Reduce the Symptoms of Menopause Naturally : When entering the menopausal years, many women experience things that they don’t really understand. Menopause means a woman will never be fertile again nor she will have periods.
Sensations like the room getting warmer, short-temperedness, sleepless nights, etc. are associated with the symptoms of menopause. Menopause hits women in their early 40s or late 50s; however, in some cases, it may come early due to certain health factors such as cancer treatment, eating disorder, or in case she has had her ovaries removed.
Symptoms of Menopause
- Hot flashes – irregular periods and sweating
- Sleep disturbance
- Mood swings
- Night Sweats
- Decreased libido
- A decrease in bone density
- Vaginal dryness
- Memory Lapses
- Weight gain
- Painful sex
- Frequent urination
Menopause is a natural biological phenomenon; hence, not a disorder. Its symptoms are inevitable and its degree ranges from women to women differently. However, there are ways using which you can control the symptoms. In most of the cases, women entering their menopausal years take medications such as Estrosmart that helps them maintain their hormone levels.

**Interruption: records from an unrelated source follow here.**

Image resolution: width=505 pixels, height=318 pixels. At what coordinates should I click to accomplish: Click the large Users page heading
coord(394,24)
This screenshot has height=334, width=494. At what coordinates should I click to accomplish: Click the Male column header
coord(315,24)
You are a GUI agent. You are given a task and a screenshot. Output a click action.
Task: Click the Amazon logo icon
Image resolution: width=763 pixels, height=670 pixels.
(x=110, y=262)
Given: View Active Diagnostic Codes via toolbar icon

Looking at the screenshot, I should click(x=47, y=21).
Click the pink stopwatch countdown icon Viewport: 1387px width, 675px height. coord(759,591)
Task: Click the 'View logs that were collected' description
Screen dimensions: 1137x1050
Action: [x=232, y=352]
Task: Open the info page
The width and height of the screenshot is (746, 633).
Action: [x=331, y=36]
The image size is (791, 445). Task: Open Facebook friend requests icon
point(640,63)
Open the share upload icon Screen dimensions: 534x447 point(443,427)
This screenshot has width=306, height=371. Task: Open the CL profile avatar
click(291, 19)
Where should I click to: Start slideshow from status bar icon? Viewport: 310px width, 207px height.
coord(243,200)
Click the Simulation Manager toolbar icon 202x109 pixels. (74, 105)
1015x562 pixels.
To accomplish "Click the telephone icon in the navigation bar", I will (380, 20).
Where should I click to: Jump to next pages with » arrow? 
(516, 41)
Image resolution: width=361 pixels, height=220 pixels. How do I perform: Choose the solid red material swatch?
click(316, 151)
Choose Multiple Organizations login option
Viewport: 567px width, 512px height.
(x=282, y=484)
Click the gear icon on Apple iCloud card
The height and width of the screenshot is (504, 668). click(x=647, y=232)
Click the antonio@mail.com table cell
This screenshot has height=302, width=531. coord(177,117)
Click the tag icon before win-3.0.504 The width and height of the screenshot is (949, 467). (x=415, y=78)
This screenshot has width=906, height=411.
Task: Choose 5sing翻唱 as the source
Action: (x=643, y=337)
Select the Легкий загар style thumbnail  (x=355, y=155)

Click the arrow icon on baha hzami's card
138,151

Hormone therapy is safe and effective but those who favour drug-free methods to deal with menopause should consult their concerned physicians.
Please note that women entering the menopause are prone to diseases such as diabetes, heart disease, obesity, and osteoporosis. Therefore, effective measures are needed to be taken.
If you want to turn to natural remedies and supplements for menopause symptom relief, below are some tried and tested methods that you would want to look at.
#1 Stay Hydrated
Menopause triggers hormonal changes in women that cause the estrogen levels to decrease. When this happens, women often experience bloating, dryness, and weight gain. The health experts say drinking 10-12 glasses of water daily can help reduce these symptoms. Moreover, consuming water at right intervals can help you with weight loss. The health professionals say consuming a glass of water, 30 minutes before any meal will make you feel full. Hence, you will consume fewer calories when eating and your metabolism will eventually increase.
#2 Prevent Foods that Elicit the Symptoms
Symptoms like mood swings, night sweats, and hot flashes can be triggered by certain foods like spicy or sugary foods, alcohol, caffeine, and other processed foods. These foods are more prone to cause the symptoms during nights. As per the health professionals, you should maintain a journal in which you should write about foods that prompt your menopause symptoms. Once you know the foods to completely avoid, you will be able to get a handle on the symptoms.
#3 Focus on Eating More Greens and Fruits
The vitamins, enzymes, and nutrients present in fruits and vegetables can help you control the hormonal changes. Since green leafy vegetables and fruits are low in calories, it will make you feel full allowing you to maintain a healthy weight while preventing a series of menopause symptoms.
Further, as said earlier, menopause increases the risk of conditions like heart diseases, so it is extremely important that you eat healthily. Fruits and veggies can also help avert bone density loss as well.
#4 Work on your Body, Try to Maintain a Healthy Weight
Weight gain is a common symptom of menopause that occurs due to several factors like genetics, lifestyle, aging, and changing hormones. Accumulation of body fat, especially around the tummy region, elevates your possibility of developing conditions like diabetes and heart disease.
On the other hand, weight gain can influence how your menopause symptoms act up. A healthy weight can help you eliminate the possibilities of night sweats and hot flashes.
You can engage in daily exercises like running, cycling, cardio, swimming, yoga or even weight training to keep a check on your weight.
#5 Eat Foods rich in Phytoestrogens
Phytoestrogens can mimic the functionalities of estrogen in the body. They are naturally occurring enzymes in plants that can help keep your hormone levels balanced. Foods like beans, sesame seeds, linseeds, tofu, and soya beans are a rich source of Phytoestrogens. These foods can help you alleviate the menopausal symptoms like hot flashes. However, the quantity of Phytoestrogens in the mentioned food sources varies depending on how they are cooked or processed. Ask your dietician about the right amounts to consume.
#6 Reduce and Manage Stress
Episodes of depression, moodiness, and anxiety are common during the menopausal years. It can lead to symptoms like behavioural changes, emotional eating, poor sleep, low libido, fatigue, and weight gain. Hence, stress management is important during this phase. Stress-reducing therapies work differently for different individuals. The recommended ways to relieve mental disorders like anxiety and stress include spiritual practices, nurturing close relationships, aromatherapy, getting close to nature, acupuncture, meditation, and exercise.
Adapting several lifestyle changes is the key to cope with the menopausal symptoms. It is important to make frequent appointments with your doctor in order to keep your health in check.